O documento desmente o boato anticomunista de que havia uma política oficial do governo soviético incentivando a violência sexual contra mulheres alemãs. Tal boato tem origem em uma declaração do próprio ministro da propaganda nazista, Joseph Goebbels, datada de 2 de março de 1945, onde afirma que os "bastardos dos estepes" teriam sido instruídos por Joseph Stalin a estuprar todas as mulheres alemãs. Esse mito foi perpetuado pelas potências ocidentais durante e após a Guerra Fria. Embora tenham ocorrido abusos, a documentação historiográfica coeva não revela qualquer indício de que os estupros nas zonas de ocupação soviética fossem superiores em escala ou frequência em relação às zonas administradas e ocupadas por soldados das potências ocidentais. A diferença entre União Soviética e os aliados ocidentais está apenas na resposta - enquanto os crimes cometidos por soldados soviéticos foram punidos com fuzilamento e prisão, Estados Unidos, França e Reino Unido acobertaram seus estupradores.
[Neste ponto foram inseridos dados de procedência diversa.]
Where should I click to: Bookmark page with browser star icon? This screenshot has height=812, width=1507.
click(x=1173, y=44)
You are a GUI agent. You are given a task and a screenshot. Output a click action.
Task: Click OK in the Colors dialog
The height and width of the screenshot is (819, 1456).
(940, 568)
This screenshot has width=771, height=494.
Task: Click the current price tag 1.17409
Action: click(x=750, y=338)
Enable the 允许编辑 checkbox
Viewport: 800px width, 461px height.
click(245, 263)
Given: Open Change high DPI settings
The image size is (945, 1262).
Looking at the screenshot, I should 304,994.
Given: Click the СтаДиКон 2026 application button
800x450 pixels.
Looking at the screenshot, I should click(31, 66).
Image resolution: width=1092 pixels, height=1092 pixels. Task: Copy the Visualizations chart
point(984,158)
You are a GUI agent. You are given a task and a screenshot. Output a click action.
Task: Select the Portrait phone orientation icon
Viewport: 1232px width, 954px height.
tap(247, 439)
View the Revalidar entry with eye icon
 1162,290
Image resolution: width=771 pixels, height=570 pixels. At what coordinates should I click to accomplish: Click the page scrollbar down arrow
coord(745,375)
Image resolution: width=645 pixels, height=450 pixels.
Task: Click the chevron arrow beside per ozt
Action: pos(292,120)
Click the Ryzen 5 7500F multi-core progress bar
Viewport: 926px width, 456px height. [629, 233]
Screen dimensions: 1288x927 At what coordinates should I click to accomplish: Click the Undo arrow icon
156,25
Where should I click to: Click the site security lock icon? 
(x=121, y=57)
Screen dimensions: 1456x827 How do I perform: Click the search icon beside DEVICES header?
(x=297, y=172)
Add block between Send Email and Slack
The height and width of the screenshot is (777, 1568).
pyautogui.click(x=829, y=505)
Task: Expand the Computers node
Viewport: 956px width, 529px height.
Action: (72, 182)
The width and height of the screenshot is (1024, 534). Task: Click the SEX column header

Os estudos realizados por acadêmicos ocidentais, como Antony Beevor, Helke Sander e Barbara Johr, são apoiados em inconsistências metodológicas. A dupla Sander e Johr, por exemplo, utilizou-se de progressão geométrica para concluir que dois milhões de mulheres alemãs teriam sido estupradas por soldados soviéticos a partir do registro de 9 casos de gravidez após estupro em uma única aldeia alemã. Mas se a mesma metodologia fosse aplicada em relação a outros casos de gravidez pós estupro por soldados ocidentais, o total de mulheres alemãs estupradas por militares das forças aliadas seria de 13 milhões - um número que parece extremamente improvável diante dos registros historiográficos conhecidos.
Sobre o assunto, a pesquisadora Júlia Garraio, da Universidade de Coimbra, declarou: "As violações cometidas pelo Exército Vermelho são usadas para associar o comunismo à selvageria e materializar a imagem de um Leste asiático, bárbaro e sanguinário. O soldado soviético é repetidamente conotado com uma masculinidade ameaçadora, repelente e perversa." Ao mesmo tempo, os crimes cometidos por soldados das potências ocidentais são apagados da história e dos estudos acadêmicos ocidentais, visando, ainda nas palavras de Garraio, associá-los a uma "masculinidade saudável, protetora e mais potente, personificada pelos militares norte‑americanos." A satanização do Exército Vermelho se prestaria ainda à neutralização de seu legado simbólico em termos de igualdade de gênero, já que as forças armadas soviéticas eram as únicas do mundo à época que contavam com mulheres em cargos no oficialato e entre combatentes - quase 10% das tropas soviéticas eram femininas.